Stored records:
---------------

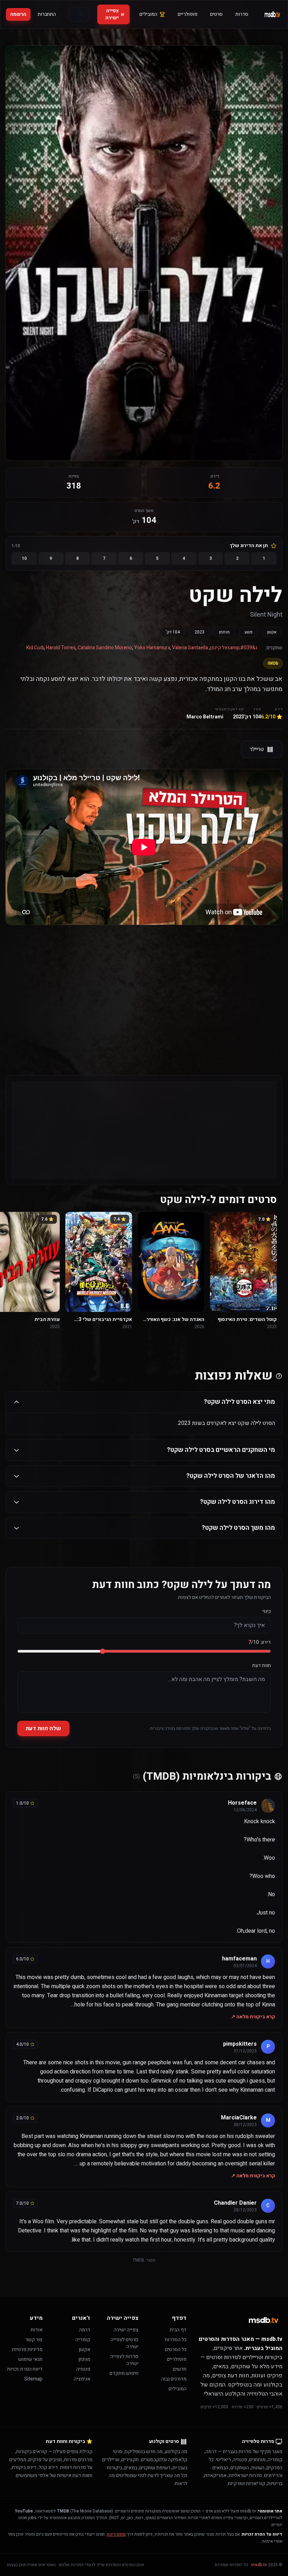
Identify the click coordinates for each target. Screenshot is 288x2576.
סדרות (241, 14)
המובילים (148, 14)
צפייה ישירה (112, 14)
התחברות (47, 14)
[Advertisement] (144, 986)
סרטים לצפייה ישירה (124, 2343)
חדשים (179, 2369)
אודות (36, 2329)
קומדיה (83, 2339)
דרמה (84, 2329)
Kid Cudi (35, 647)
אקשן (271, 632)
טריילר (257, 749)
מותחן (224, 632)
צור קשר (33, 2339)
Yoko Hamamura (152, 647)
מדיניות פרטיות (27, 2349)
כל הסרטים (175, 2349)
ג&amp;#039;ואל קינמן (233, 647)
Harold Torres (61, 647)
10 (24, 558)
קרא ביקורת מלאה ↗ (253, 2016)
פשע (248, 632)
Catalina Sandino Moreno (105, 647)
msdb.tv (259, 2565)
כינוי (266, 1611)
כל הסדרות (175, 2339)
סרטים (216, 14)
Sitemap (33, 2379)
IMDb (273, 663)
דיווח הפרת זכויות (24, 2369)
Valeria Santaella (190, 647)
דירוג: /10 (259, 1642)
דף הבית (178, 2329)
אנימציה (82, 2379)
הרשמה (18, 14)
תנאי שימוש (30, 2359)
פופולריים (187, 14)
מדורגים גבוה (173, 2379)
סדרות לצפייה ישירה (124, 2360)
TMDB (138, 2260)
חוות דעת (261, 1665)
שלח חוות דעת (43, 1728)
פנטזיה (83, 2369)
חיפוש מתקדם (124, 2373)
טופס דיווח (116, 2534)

---------------

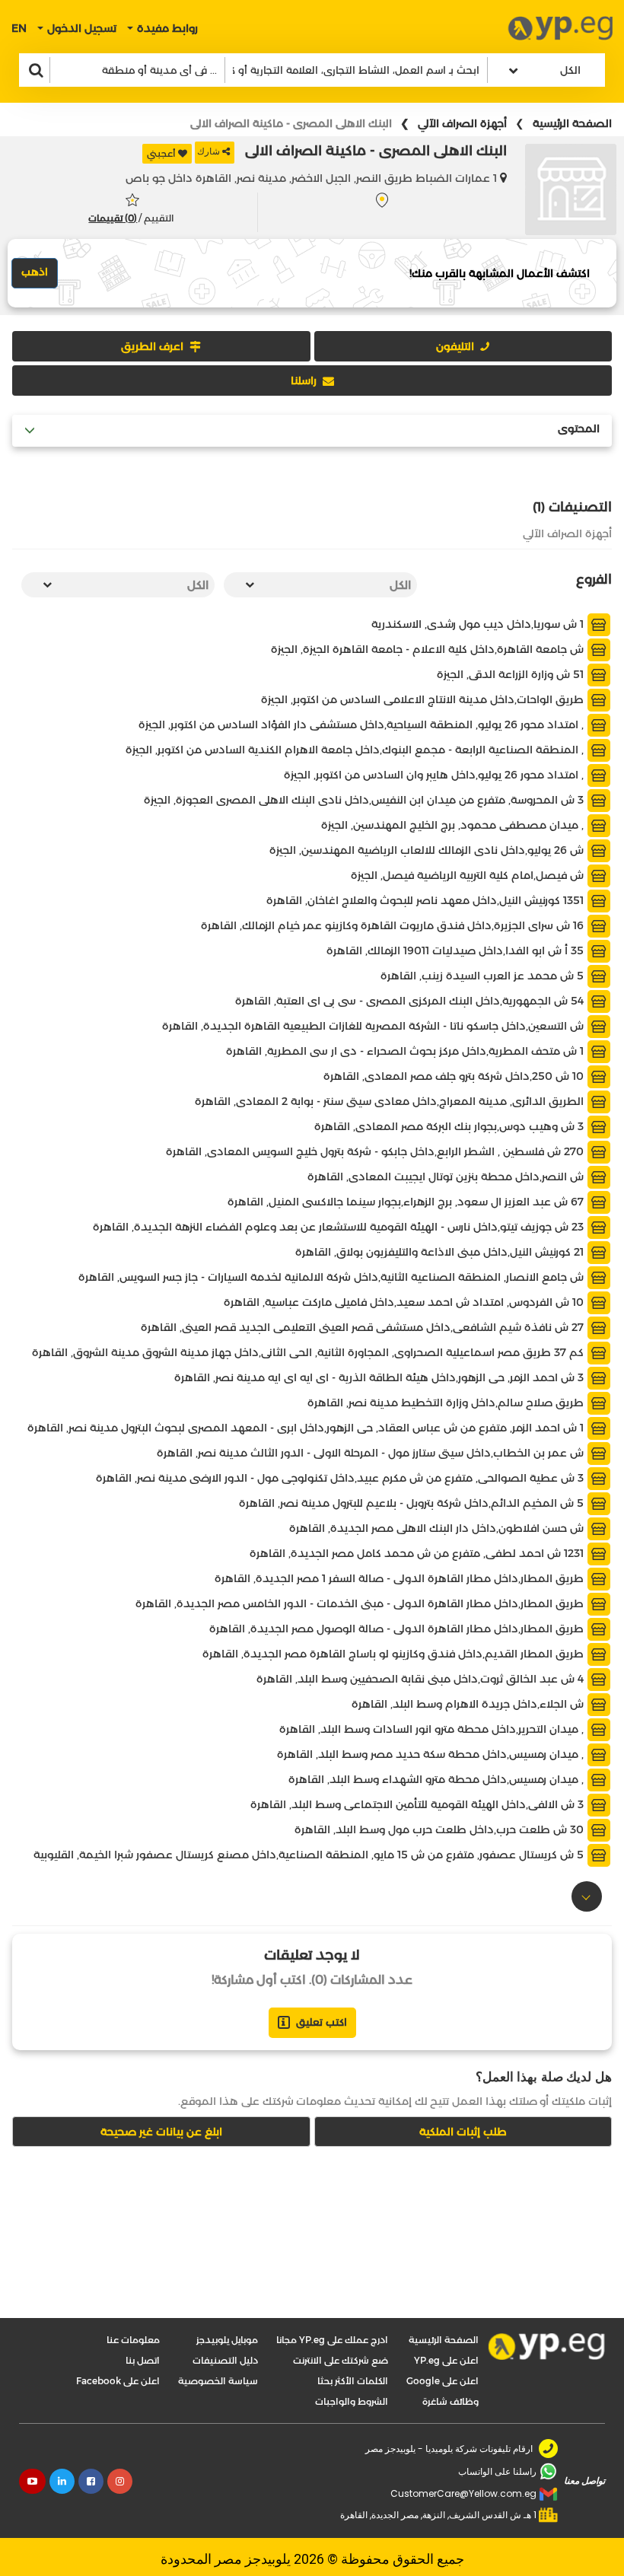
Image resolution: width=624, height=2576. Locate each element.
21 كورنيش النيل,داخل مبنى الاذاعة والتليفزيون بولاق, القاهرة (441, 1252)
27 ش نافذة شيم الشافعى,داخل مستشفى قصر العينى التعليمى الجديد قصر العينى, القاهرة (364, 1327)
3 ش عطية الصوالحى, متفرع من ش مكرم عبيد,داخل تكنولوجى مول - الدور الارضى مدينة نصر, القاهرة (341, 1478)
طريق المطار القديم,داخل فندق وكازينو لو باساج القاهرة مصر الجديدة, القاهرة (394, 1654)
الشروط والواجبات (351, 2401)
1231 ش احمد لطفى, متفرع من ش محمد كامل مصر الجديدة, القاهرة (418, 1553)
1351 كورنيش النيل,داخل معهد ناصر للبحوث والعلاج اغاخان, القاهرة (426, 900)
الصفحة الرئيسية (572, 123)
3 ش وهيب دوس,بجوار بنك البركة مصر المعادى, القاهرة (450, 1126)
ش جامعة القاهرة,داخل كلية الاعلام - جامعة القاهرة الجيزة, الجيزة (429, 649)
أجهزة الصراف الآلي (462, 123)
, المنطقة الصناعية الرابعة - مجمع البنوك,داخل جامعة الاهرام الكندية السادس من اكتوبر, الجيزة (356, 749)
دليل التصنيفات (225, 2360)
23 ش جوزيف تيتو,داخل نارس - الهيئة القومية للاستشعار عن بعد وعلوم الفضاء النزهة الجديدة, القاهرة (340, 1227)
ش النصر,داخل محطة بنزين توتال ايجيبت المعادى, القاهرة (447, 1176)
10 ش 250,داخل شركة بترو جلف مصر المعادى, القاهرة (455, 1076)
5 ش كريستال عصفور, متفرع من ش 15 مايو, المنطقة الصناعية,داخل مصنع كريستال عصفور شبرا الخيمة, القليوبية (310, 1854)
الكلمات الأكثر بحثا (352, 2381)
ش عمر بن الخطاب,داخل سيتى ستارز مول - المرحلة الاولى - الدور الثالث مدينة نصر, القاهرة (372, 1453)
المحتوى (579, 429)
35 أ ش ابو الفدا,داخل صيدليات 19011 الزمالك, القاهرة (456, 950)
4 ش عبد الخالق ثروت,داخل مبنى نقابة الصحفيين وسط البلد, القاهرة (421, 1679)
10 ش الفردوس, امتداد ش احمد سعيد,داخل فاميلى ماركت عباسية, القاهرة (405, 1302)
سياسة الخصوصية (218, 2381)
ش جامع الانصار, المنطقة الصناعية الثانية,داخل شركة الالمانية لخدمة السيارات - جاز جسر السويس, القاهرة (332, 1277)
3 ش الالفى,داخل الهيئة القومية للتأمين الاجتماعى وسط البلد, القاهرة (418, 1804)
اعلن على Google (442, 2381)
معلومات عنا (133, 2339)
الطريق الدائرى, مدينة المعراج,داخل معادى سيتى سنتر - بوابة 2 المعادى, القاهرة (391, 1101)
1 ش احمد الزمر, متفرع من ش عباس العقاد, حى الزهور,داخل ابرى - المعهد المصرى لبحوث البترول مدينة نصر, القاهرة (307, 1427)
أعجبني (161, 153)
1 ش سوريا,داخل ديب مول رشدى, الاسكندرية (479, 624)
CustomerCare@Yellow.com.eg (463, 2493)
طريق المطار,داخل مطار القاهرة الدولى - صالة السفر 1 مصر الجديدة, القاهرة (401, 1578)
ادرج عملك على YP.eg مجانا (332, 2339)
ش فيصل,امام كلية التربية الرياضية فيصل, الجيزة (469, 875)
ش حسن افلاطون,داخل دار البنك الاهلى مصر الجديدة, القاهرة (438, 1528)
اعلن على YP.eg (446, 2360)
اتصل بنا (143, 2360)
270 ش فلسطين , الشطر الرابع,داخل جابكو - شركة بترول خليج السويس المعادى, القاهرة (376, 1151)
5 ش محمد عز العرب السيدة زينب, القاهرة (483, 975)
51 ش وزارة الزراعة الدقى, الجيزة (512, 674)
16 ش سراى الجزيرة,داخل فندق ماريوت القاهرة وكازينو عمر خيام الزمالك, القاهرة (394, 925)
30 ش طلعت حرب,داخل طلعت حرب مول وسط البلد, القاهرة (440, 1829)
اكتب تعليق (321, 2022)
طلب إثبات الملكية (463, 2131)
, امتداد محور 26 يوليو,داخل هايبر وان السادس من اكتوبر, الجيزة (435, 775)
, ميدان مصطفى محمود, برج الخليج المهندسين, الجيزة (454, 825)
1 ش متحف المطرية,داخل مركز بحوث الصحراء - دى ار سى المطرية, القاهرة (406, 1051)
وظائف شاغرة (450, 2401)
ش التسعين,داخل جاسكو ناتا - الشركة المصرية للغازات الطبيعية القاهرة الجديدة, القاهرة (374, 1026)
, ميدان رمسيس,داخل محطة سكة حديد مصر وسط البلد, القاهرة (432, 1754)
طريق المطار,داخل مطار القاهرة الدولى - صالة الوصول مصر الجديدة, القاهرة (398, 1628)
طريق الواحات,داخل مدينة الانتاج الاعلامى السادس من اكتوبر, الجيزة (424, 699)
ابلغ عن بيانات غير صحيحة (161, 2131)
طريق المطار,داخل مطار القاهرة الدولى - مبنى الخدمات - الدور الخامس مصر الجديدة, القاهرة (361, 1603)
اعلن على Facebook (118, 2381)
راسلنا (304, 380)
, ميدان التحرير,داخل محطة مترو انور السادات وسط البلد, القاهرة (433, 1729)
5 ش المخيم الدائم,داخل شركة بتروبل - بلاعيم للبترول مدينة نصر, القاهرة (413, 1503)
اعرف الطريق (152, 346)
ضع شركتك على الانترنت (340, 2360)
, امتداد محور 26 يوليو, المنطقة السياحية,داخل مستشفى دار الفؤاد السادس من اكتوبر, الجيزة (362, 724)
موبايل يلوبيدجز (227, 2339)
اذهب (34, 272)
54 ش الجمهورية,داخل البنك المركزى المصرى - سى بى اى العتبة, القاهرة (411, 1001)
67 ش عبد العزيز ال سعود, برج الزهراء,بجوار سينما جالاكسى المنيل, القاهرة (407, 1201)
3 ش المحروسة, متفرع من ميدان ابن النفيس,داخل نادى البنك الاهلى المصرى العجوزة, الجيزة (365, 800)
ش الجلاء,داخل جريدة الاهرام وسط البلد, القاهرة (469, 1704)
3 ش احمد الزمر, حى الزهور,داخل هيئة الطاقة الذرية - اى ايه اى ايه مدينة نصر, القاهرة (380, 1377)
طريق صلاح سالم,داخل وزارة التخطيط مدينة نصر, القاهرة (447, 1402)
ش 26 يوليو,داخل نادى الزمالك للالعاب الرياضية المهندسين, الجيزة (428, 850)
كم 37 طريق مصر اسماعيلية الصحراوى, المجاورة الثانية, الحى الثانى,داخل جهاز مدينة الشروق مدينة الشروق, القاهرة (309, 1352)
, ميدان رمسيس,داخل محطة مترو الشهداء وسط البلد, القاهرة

---------------

**Task brief**: Please transcribe only the lines in the records above running from the line that has "3 ش المحروسة, متفرع" through the line that has "الشهداء وسط البلد, القاهرة", both included, exactly as they appear.

**Solution to this problem**:
3 ش المحروسة, متفرع من ميدان ابن النفيس,داخل نادى البنك الاهلى المصرى العجوزة, الجيزة (365, 800)
ش الجلاء,داخل جريدة الاهرام وسط البلد, القاهرة (469, 1704)
3 ش احمد الزمر, حى الزهور,داخل هيئة الطاقة الذرية - اى ايه اى ايه مدينة نصر, القاهرة (380, 1377)
طريق صلاح سالم,داخل وزارة التخطيط مدينة نصر, القاهرة (447, 1402)
ش 26 يوليو,داخل نادى الزمالك للالعاب الرياضية المهندسين, الجيزة (428, 850)
كم 37 طريق مصر اسماعيلية الصحراوى, المجاورة الثانية, الحى الثانى,داخل جهاز مدينة الشروق مدينة الشروق, القاهرة (309, 1352)
, ميدان رمسيس,داخل محطة مترو الشهداء وسط البلد, القاهرة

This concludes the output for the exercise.